Monika Lehnhardt of the German Lehnhardt Foundation looked back on three decades of CI application and saw huge development: "In the beginning, application was limited to younger, completely deaf people. Nowadays two cochlear implants for people with residual hearing is not unusual and people ranging from six months to 91 years are fitted with them. This enlarged indication is the big change." In addition, there has been considerable technological progress and adaptation to the individual patient has greatly improved. “In my view, CIs in twenty years will be small, inexpensive, fully implantable, online serviceable and user programmable."
The boundary shifts
Professor Frans Coninx of the Institut für Audiopädagogik in Solingen (Germany) looks in more detail at the shifting frontier between CI and hearing aids. "Initially, a CI was intended to support lip reading. Now, the enhanced sound processing, improved surgery and fitting protocols open up a much larger potential scope." Evidence-based medicine, including speech-in-noise tests, learns that about 50 dB hearing loss can be the threshold between hearing aid application and CI application. Large scale data collection about this will start this year in the German-speaking countries.
Pennywise, pound foolish
Dr. Sue Archbold of the British Ear Foundation in Nottingham focuses primarily on the quality of life of cochlear implant users in Europe. "The impact of deafness among adults is not sufficiently recognized," she starts. The problem is not just big, it is also growing. "According to the WHO, hearing loss will become a top ten disease burden in 2030. It hits ten million Britons, 41% of people over fifty suffer from hearing loss. We have great technology, but is all well? No. Britons wait ten years before they seek help and only 7% of the people who would benefit from CIs are actually fitted." That's a pity, because a survey among 552 Euro CIU users points out that 475 users are "very satisfied" or "satisfied" with their CI. The majority is always understood by others and uses the telephone.
A major problem right now is the financial pressure on health systems across Europe. "In Britain the direct cost of treatment for hearing loss amounts to 450 million pounds.” In the desire to make budget cuts, the indirect costs as a consequence of depression, increased dementia, unemployment and so on, amounting to 30 billion pounds tend to be forgotten. “Treatment is extremely cost-effective. The question is not whether we can afford to give people CIs, the question is whether we can afford not to."

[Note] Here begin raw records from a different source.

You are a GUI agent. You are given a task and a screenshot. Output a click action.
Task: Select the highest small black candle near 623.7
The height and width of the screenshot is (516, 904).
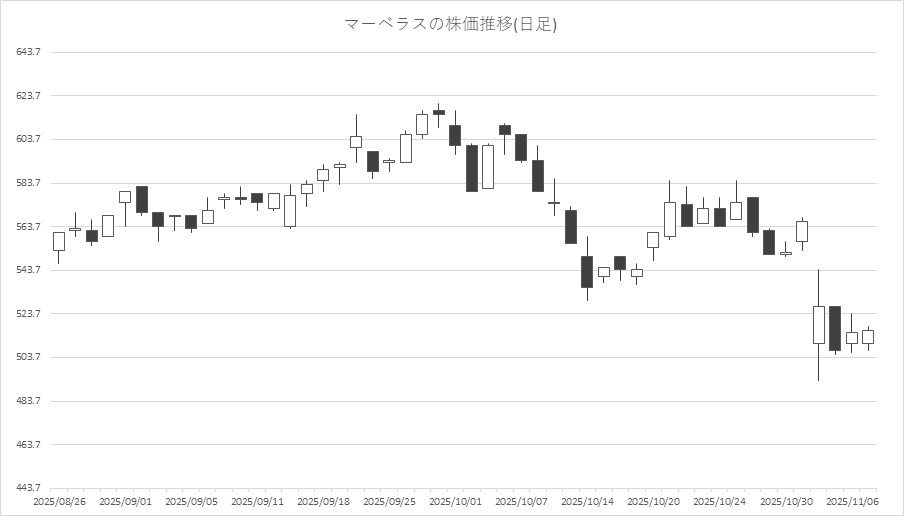[439, 112]
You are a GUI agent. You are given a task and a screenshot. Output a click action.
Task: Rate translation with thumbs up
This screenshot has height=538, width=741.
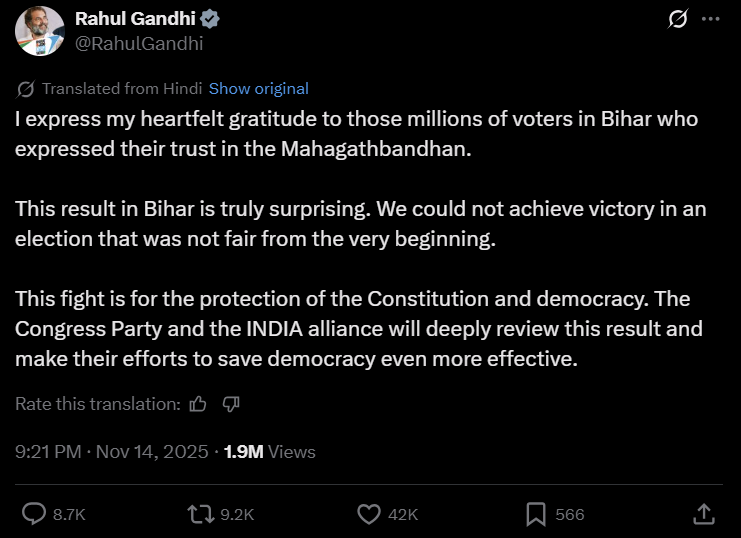pos(198,404)
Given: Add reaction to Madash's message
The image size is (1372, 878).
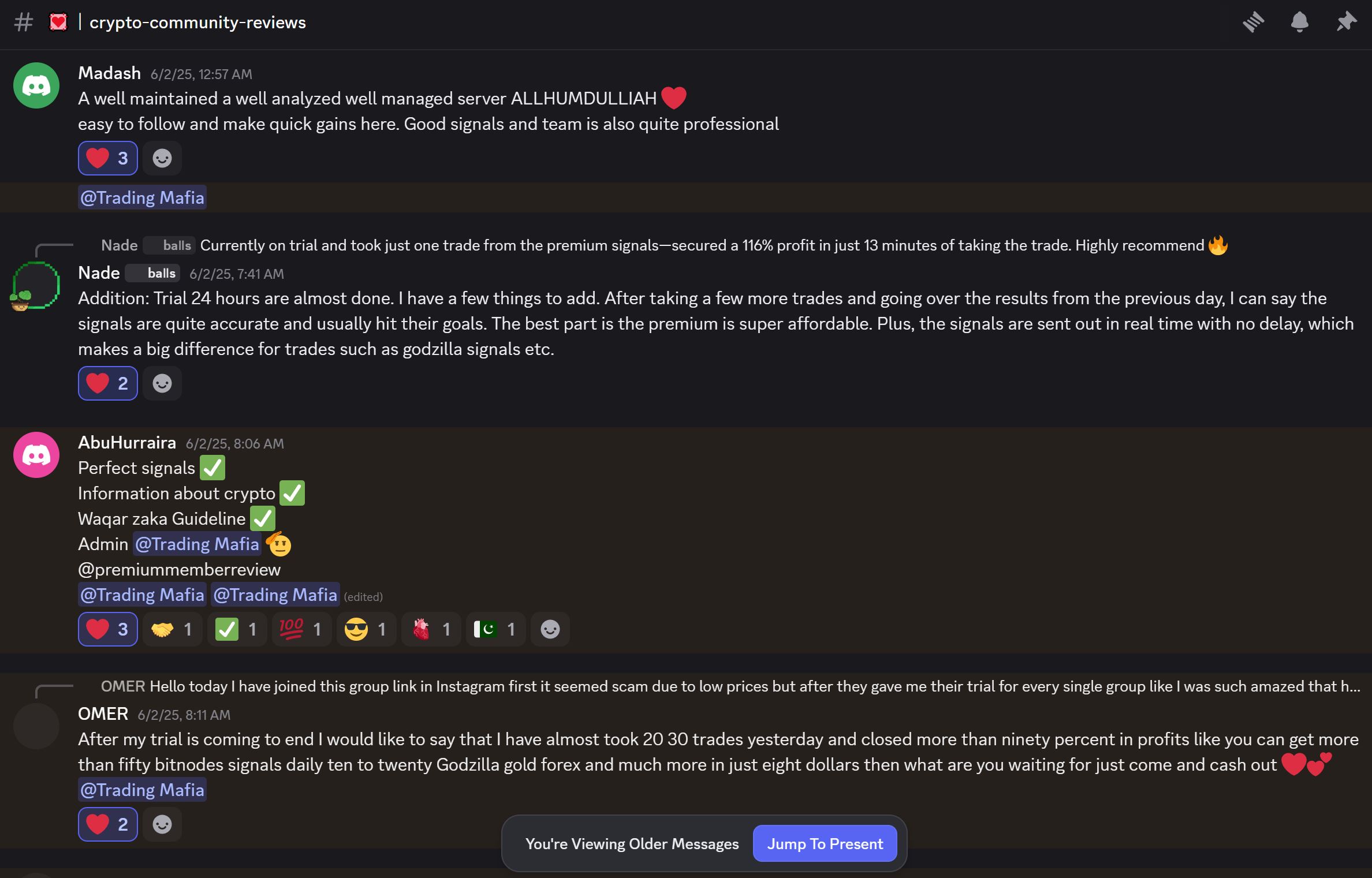Looking at the screenshot, I should pos(162,158).
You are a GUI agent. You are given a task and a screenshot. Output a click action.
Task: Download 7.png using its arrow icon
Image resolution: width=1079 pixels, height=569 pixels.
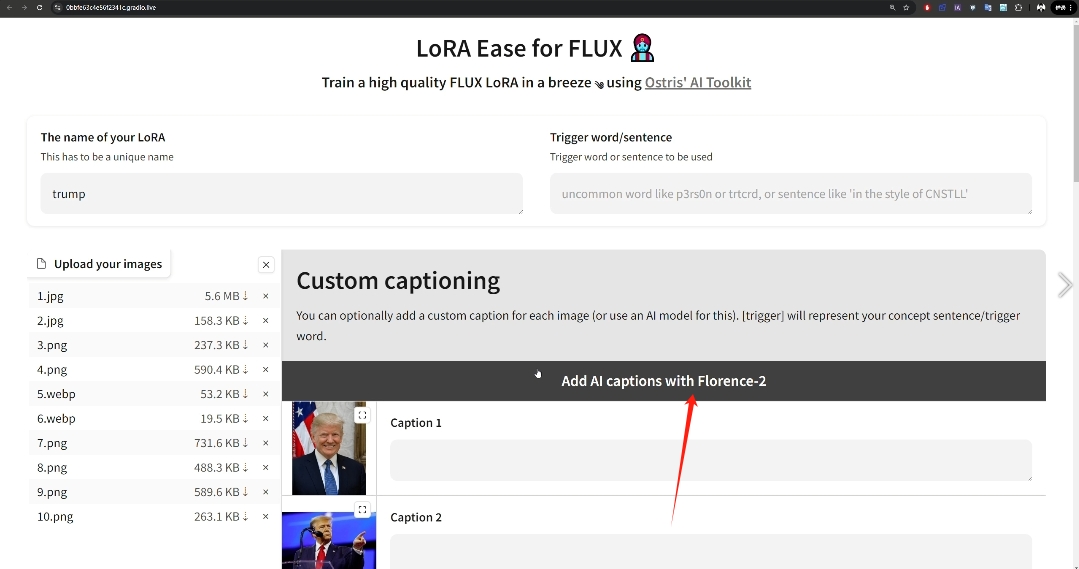[245, 442]
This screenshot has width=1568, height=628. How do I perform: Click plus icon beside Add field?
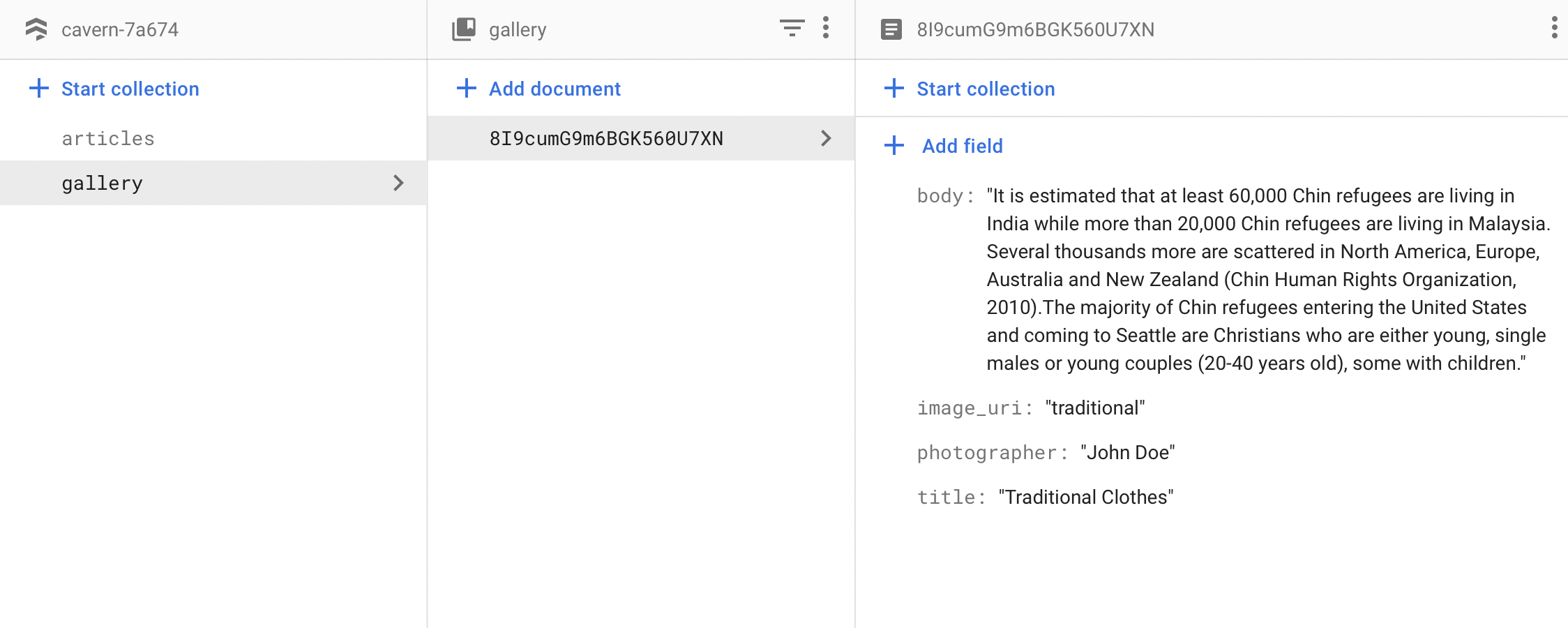[894, 146]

Professor Hendrik Fehr of Euro-CIU and Universität Trier regrets the lack of unanimity among the European deaf and hard of hearing. “It is unfortunate and disastrous for the European lobby by the deaf community that it seems not to be able to speak with one voice. Thus European politicians conclude: 'what can we do with such a mixed message?' Let's reason from what we have in common and not linger in our own domain."
Dr. Peter Baumhoff is a researcher at the Medische Hochschule Hannover (MHH) and presents recent research on the development of the brain, the consequences of the lack of auditory signals and cochlear implants. Early implantation is vital, his recent animal model research learns. When deaf cats are implanted within three months after birth – comparable to two to four years for humans - the brain later hardly differs from that of normal hearing cats. After six months, this time window has almost completely closed. Synapses have been formed, but go away again when they don't receive audio signals: functional recovery is becoming increasingly difficult.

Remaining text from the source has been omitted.